##### EXERCISE TEXT #####

# My first planted tank!



## Athra (Mar 29, 2015)

I tried to pick some plants that would be easy for a first time planted tank with only basic lighting... hopefully I'll do okay with these! I'd like to move this guy into a bigger tank once I move, but for now he's in a 2.5g with an anubias, wisteria, and what I believe is a java fern...










How'd I do?


----------



## violettec (Jan 3, 2015)

Very nice. I find that my java ferns grow like crazy even though my tank would be considered "low-light". Your little guy looks happy.


----------



## Athra (Mar 29, 2015)

Thanks! I hope I do well growing them...

He really loves swimming under the leaves of the anubias and through the wisteria  So I'm pleased with it!


----------



## SiameseFightingArt (Jun 17, 2014)

Is that the National Geographic tank? Lol. Beautiful boy and nice setup.


----------



## mercedesbenz25 (Oct 29, 2013)

That looks great! I want to try and dabble in planted tanks sometime soon!


----------



## Athra (Mar 29, 2015)

Thanks!!

It is the National Geographic tank  Petsmart has them on sale right now, and I got it for $18. I've been in a couple other Petsmarts since, and now I think it was mis-priced - all the other stores have the 2.5 on sale for $30 and the 1 gallon for $18. Oh well, it rang up that way at the register, and good for me!


----------



## SiameseFightingArt (Jun 17, 2014)

yeah I got that tank for $30, You're lucky you got it for cheap! (The filter in my opinion sucks)


----------



## Athra (Mar 29, 2015)

Yeah, I'm not a huge fan of the filter, and especially of the way it covers half of the tank at the top, which makes cleaning the back half of the tank much more difficult. I plan to move my guy into a bigger tank at some point, though, and it fits nicely next to my desk, so it's fine for now


----------



## RussellTheShihTzu (Mar 19, 2013)

Very nice. The only thing I would suggest is some sort of bunch plant like Narrow Leaf Anacharis that can be weighted and sort of "flow" over the surface to provide your boy with shade. My Plakat loves "resting" and weaving in and out of the Soft Hornwort and SLA.

Your boy is gorgeous!!!


----------



## Athra (Mar 29, 2015)

I saw him in Petco and I HAD to have him. The tank and the plants and everything were a spontaneous purchase just to make a place for him 

I actually did purchase a plant for the surface... I didn't like it free-floating, but anchored it to the side so it's up at the top. Of course he was checking it out and in the way for the picture, but:










I'm not TOTALLY happy with it (would like a piece of driftwood instead of the cave, and a different sort of floater, I think) but he certainly loves poking around everything in there!


----------



## SiameseFightingArt (Jun 17, 2014)

i just decided to get rid of the filter period. I bought two of LED lights that are attachable from IKea instead and they are amazing


----------

#####

## [WHAT THIS EXERCISE ASKS]
(A) From the planted tank thread, print everything from "Very nice. I" down to "pleased with it!".
(B) Give the username of every distinct poster in the planted tank thread.

##### RECORDED DATA #####

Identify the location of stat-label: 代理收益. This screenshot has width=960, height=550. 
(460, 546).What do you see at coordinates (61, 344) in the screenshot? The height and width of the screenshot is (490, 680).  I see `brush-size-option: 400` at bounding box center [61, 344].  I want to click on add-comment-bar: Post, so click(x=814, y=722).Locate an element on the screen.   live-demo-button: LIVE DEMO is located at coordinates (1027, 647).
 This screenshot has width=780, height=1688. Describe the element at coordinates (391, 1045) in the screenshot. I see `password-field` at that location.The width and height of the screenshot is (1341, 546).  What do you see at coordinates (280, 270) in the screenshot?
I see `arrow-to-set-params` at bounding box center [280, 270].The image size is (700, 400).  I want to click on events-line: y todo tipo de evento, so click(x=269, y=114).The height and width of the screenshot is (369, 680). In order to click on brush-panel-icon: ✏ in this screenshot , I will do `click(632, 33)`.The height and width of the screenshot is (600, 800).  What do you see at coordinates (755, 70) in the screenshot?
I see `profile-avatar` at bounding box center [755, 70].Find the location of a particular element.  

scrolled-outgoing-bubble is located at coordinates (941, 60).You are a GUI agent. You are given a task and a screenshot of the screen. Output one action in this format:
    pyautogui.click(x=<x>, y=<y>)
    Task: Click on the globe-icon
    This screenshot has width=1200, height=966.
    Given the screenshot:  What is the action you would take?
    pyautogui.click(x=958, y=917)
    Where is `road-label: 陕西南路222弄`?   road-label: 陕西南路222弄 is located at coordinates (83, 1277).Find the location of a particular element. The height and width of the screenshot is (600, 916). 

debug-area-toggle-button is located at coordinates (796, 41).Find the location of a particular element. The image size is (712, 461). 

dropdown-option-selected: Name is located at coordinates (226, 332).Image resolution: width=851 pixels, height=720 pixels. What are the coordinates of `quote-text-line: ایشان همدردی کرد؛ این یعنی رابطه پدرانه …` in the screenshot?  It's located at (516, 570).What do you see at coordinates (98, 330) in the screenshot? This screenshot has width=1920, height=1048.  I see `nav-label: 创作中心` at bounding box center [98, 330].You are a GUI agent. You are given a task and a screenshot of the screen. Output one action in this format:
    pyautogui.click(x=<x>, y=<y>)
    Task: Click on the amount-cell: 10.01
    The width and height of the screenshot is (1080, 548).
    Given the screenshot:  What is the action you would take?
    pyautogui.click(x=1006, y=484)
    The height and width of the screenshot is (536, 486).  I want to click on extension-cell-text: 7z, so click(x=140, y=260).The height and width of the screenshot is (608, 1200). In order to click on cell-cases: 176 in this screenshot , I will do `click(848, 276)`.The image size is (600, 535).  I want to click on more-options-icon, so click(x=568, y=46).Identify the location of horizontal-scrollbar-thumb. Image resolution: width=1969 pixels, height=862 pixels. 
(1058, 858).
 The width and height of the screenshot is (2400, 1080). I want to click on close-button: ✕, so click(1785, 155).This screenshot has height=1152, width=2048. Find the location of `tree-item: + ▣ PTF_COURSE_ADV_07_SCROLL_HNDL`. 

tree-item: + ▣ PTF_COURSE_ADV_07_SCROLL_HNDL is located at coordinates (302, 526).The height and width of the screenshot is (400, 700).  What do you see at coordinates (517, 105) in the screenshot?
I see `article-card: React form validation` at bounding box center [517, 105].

#####

## [OUTPUTS IN ORDER]
(A)
Very nice. I find that my java ferns grow like crazy even though my tank would be considered "low-light". Your little guy looks happy.


----------



## Athra (Mar 29, 2015)

Thanks! I hope I do well growing them...

He really loves swimming under the leaves of the anubias and through the wisteria  So I'm pleased with it!

(B)
Athra
violettec
SiameseFightingArt
mercedesbenz25
RussellTheShihTzu